There's a video that's been making
the rounds on the internet this week of Astronaut Christina Koch's homecoming,
her true homecoming. In it, after nearly
a year in space, she and LBD, her dog, see each other for the first time. It's
a joy-filled video with LBD running in circles, Astronaut Koch falls to her
knees and you hear her little dog, in barks, welcoming her home.
This video came at the end of a
week I'd been thinking about home. I've prayed, this week, the words of Psalm
102. Intermingled with its personal lament, there's a longing for Jerusalem,
devastated and far away after the Babylonian conquest. Your very stones, the
poet says of their homeland, are precious. Imagine, even the rocks, those small
pieces of earth that we kick aside as a nuisance on the road, have become cherished
pieces of home.
Thinking about home always makes me
think of the old saying I was brought up on: Heaven is our real home. This
earth is just a temporary place for us. We are just strangers and aliens here.

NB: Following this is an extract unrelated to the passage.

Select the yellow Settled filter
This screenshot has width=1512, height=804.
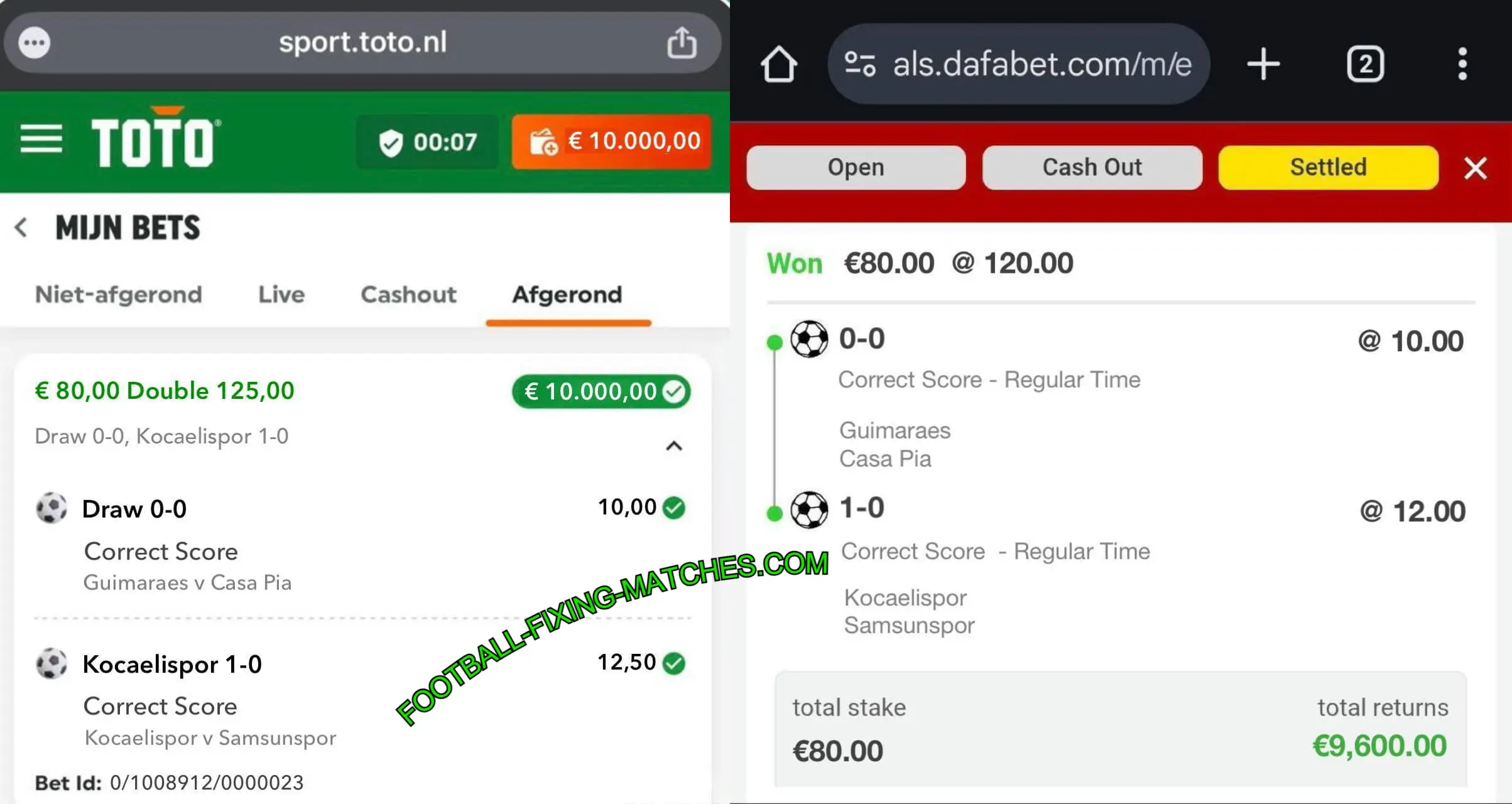pyautogui.click(x=1328, y=167)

Wiser minds than mine have written
how incorrect this statement is. In fact, Heaven, according to Scripture, is
the in-between place, the place we wait between our death and the Redemption of
All Things. In Heaven, we're looking forward to coming back here. This is not a
place we hope to escape but a place to which we will always long to return. In
fact, in the time we and those who've gone before us wait for the moment when
all is made new, we may find ourselves declaring, like the Psalmist, just how
precious its stones are to us.
Perhaps I should also note that
stones have also been a part of this week. The previous owners of our house
filled the beds around our yards with rocks, and not the small decorative ones
but fist-sized and colored brown and tan. Since the summer, I've been slowly
replacing them with mulch. As we had a respite from rain last weekend, I was
out bagging up these stones before dragging them to the curb. And, as I hoisted
their weight over my shoulder, I'll admit I found nothing precious about them.

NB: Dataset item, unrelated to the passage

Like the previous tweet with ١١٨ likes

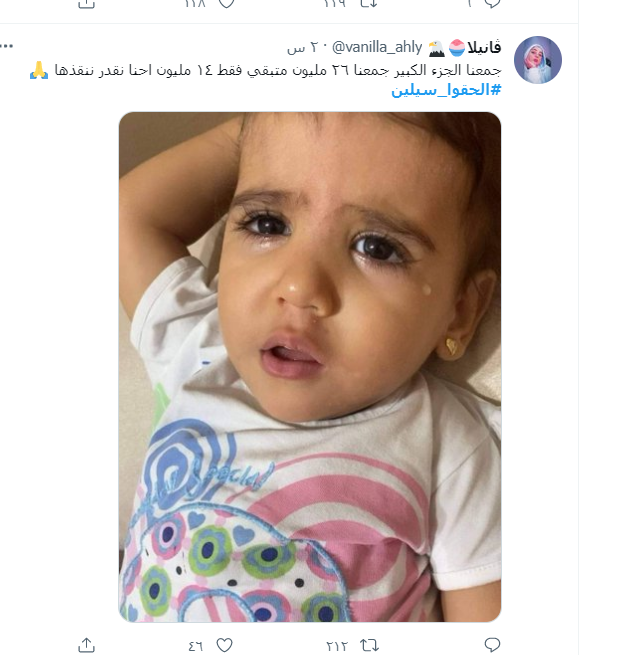coord(226,3)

But as the week went on I got to
thinking, what it would take for me to treat these rocks like precious jewels?
If I were away for months, if we were evacuated and settled far from here, what
would I feel when I returned? Would even the things I find less than beautiful
transform into something I would fall to my knees and gather up in my hands?
And what of them? What might happen
if even these mundane and annoying parts of this world—my home—were treated as
if they were fragments from a holy place. Would they, inanimate and silent,
react to me?
Would even the very stones begin to
cry out to welcome me home?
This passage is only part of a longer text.